Microsoft sets an old C/C++ compiler on a modern path

Microsoft debuted improvements this summer with Visual Studio 2015, and more are planned

Microsoft continues its plan to revitalize its decades-old C/++ compiler, with a focus on areas such as diagnostics and standards compliance, while striving for backward compatibility.

The company, in fact, has been working on a major overhaul of the compiler for three years now, said Microsoft’s Jim Springfield, principal software engineer, in a blog post on Friday. “About three years ago, we embarked on a project to finally perform a major overhaul of our compiler code base. We wanted to fix problems we have had for a long time and we knew new features such as constexpr were going to need a different approach. The goal was to fundamentally change the way our compiler parses and analyzes code.”

The July release of Visual Studio 2015 represented the first fruits of the compiler work. “We have changed a lot of the guts in the compiler’s internal implementation, although not much is directly visible. The most visible change is that c1ast.dll and c1xxast.dll are no longer present. We now handle all compilation for static analysis using the same binary as the one we do for code generation.”

Additionally, the 6,000-plus #if blocks are gone, and there are fewer than 200 runtime checks for analysis. This is why code analysis was disabled in some of the release candidate builds of the C++ compiler, Springfield explained. Now, a full tree is generated for functions and can use the same data structure to generate code or perform static analysis. “These same trees are used to evaluate constexpr functions as well, which is a feature we just shipped. We also now track full source position information (including column) for all constructs. We aren’t currently using column information, but we want to be able to provide better diagnostics in the future.”

Further investments are ongoing. “We have started work on parsing templates into an AST (abstract syntax tree), and this will yield some immediate improvements in our support for expression SFINAE (substitution failure is not an error} and our parsing of ‘qualified names’,” Springfield said. “ We will continue to invest in improving our compiler with a goal toward making it fully standards-compliant.”

Backward compatibility remains a goal as Microsoft fixes bugs and implements new features, said Springfield.
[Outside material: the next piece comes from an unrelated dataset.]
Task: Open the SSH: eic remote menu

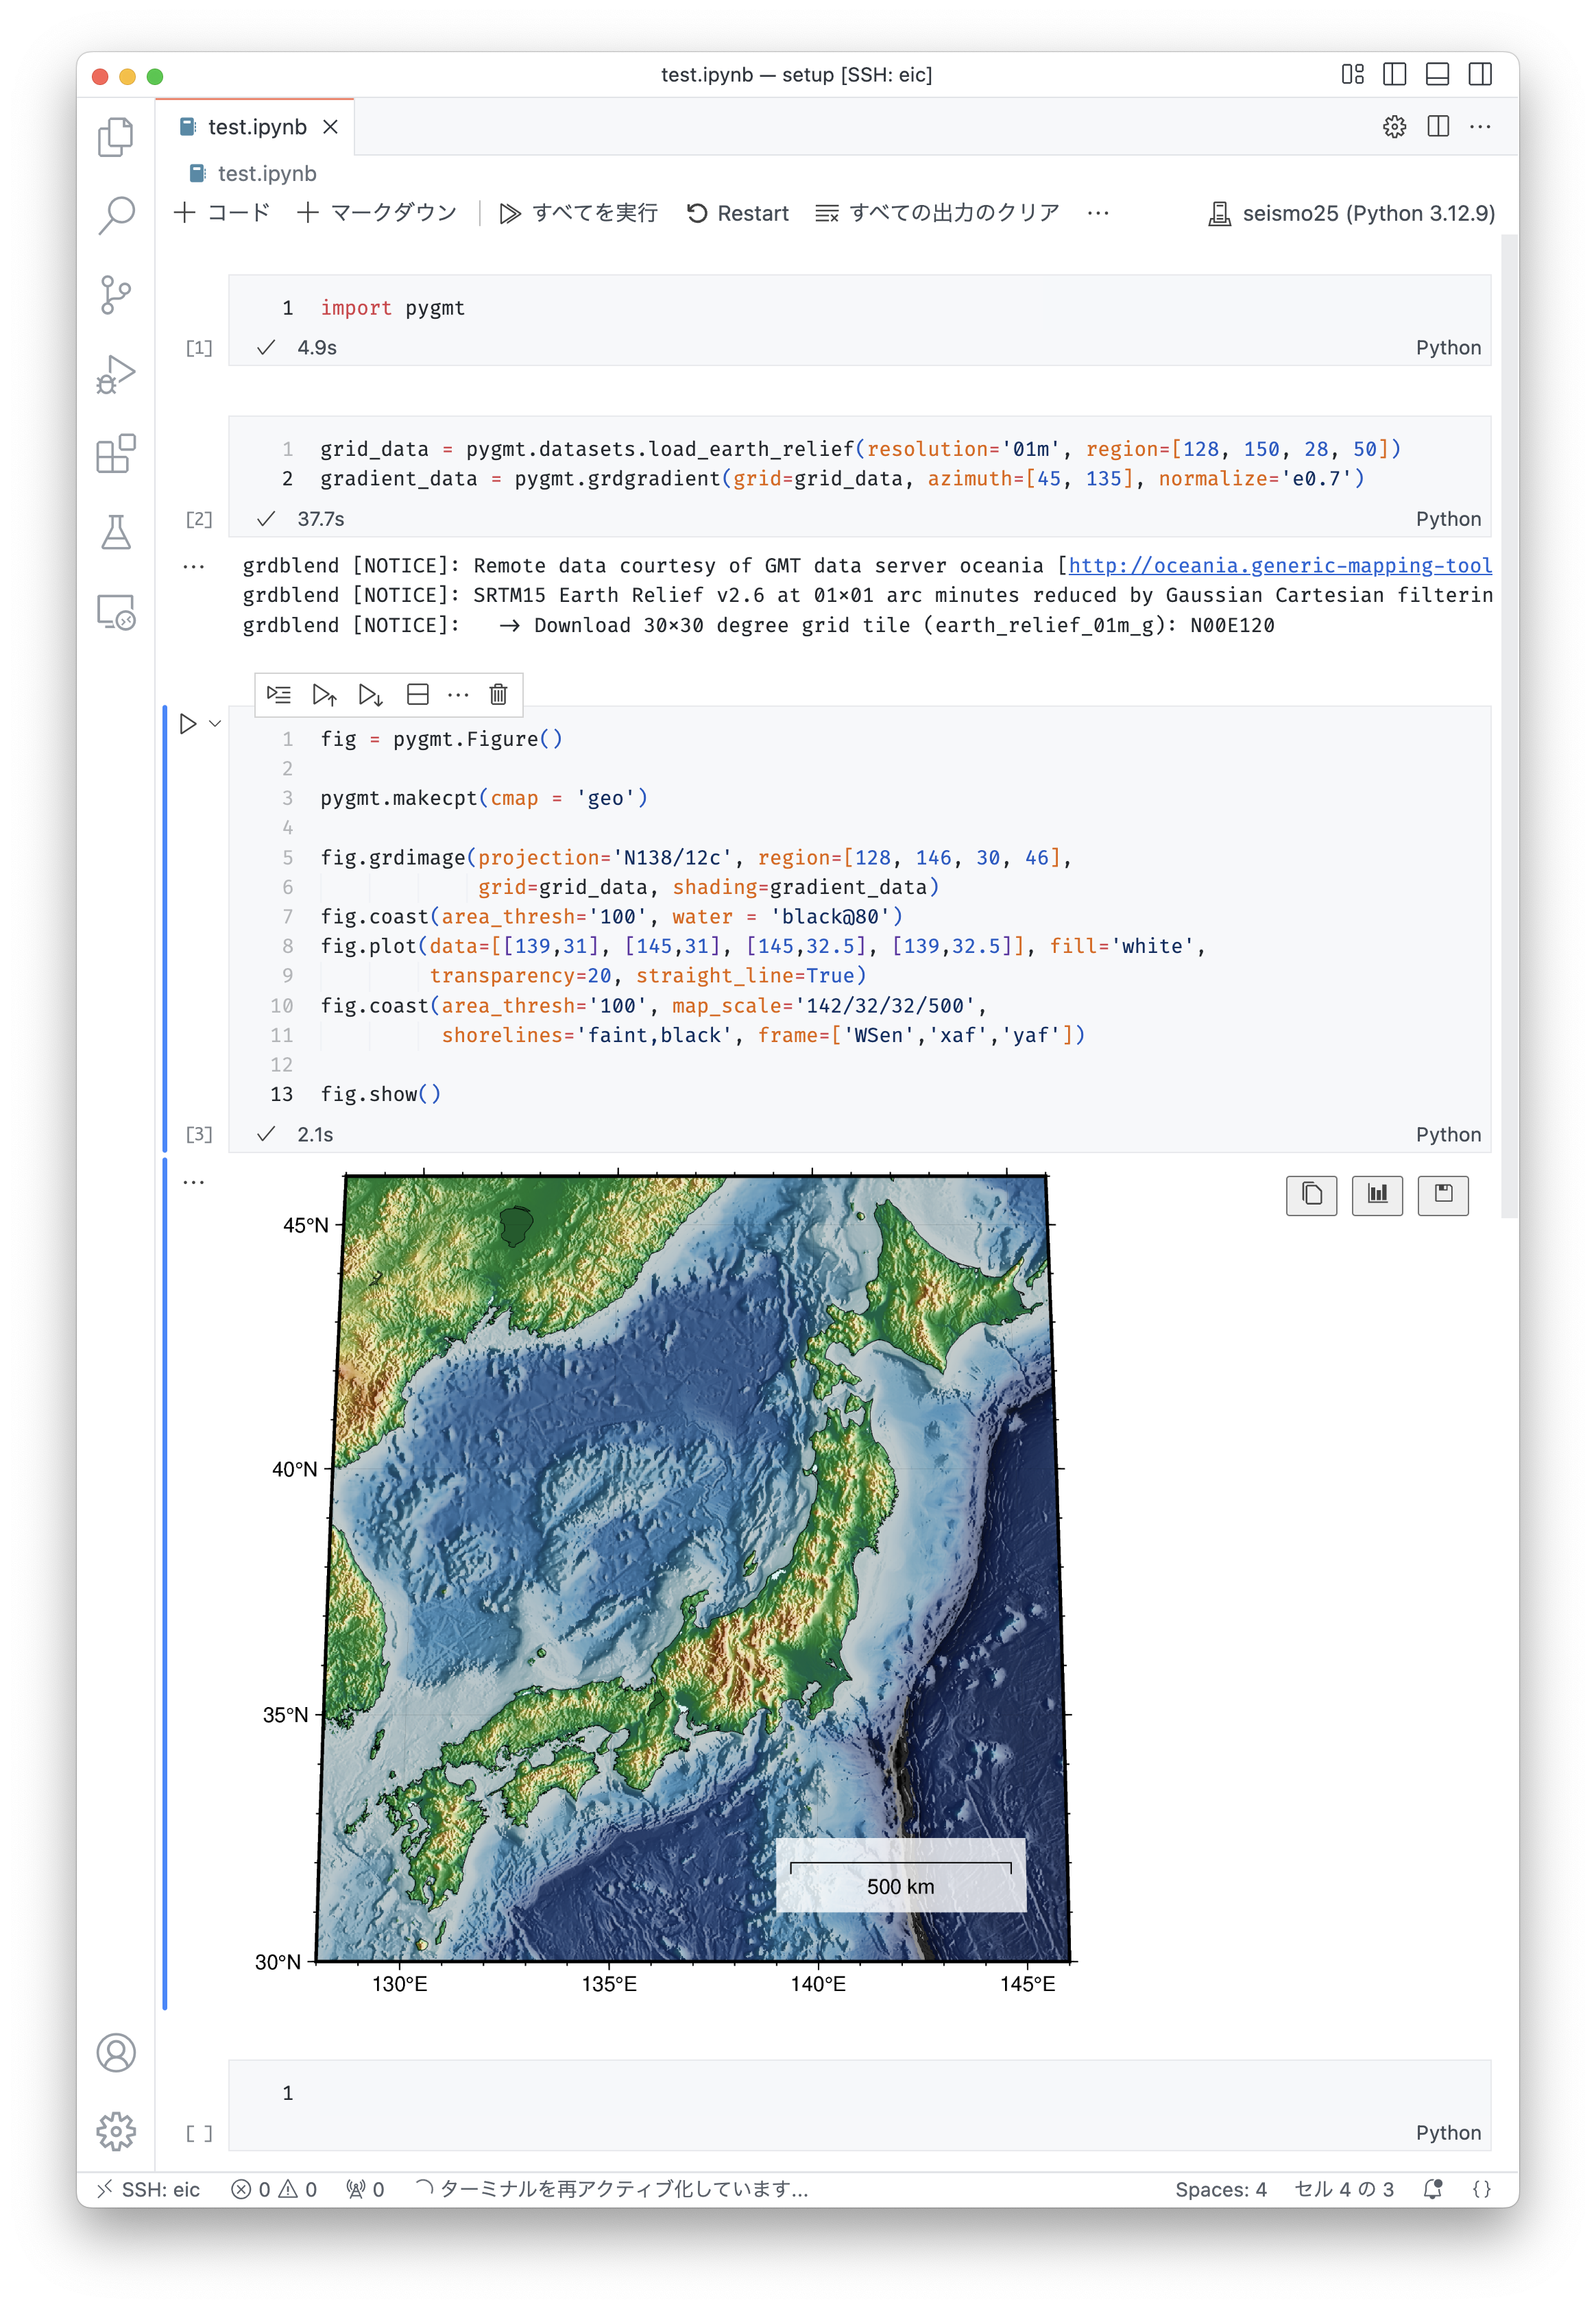Action: point(148,2189)
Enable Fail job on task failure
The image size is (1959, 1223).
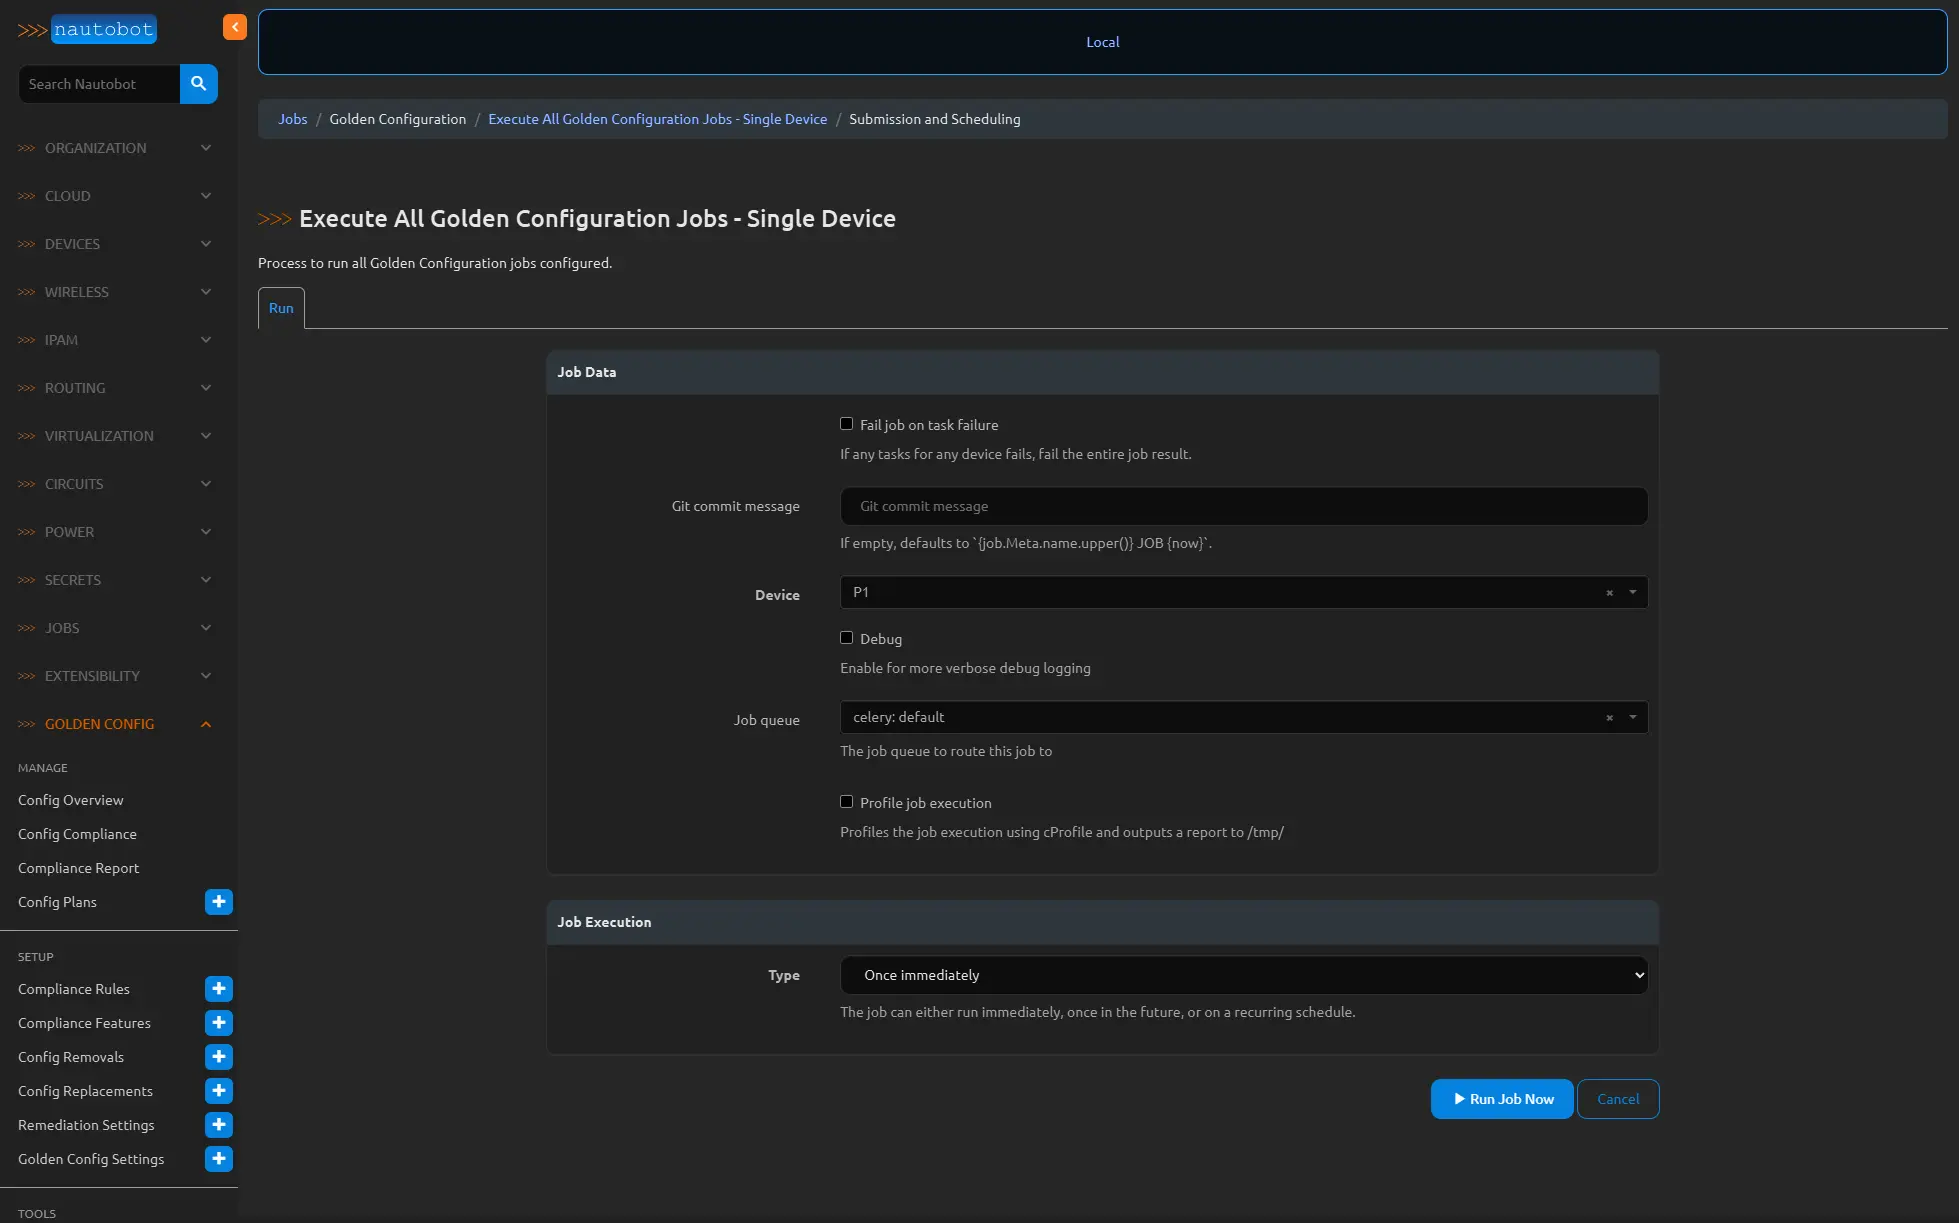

To this end, the Gauntlet automated system, featuring more than 50 machines building all versions of the compiler, runs tests across 32- and 64-bit and ARM architectures.

In the post, Springfield points out how long it has been -- more than 30 years -- since the compiler was initially developed. “Our compiler is old. There are comments in the source from 1982, which was when Microsoft was starting its own C compiler project.”

A commenter on a Hacker News thread called Microsoft’s efforts “excellent” news. “MSVC [Microsoft Visual C++] is a big pain in the ass for me, as I tend to write C code (not ++ usually) and Microsoft's C compiler is the one with the worst support for language-level features (out of widely used compilers).”

Microsoft also wants to improve its support for Clang, a compiler front end for the C family of languages and built on the LLVM compiler infrastructure project. The blog links to a session description from Microsoft about Clang at the recent CppCon C++ conference in Bellevue, Wash. “The talk will disclose the architecture of how we tied the CLANG open source front end with the Microsoft optimizing back ends (several configurations are needed) and how far we are from providing a CTP [community technology preview] for public consumption targeting four different architectures.”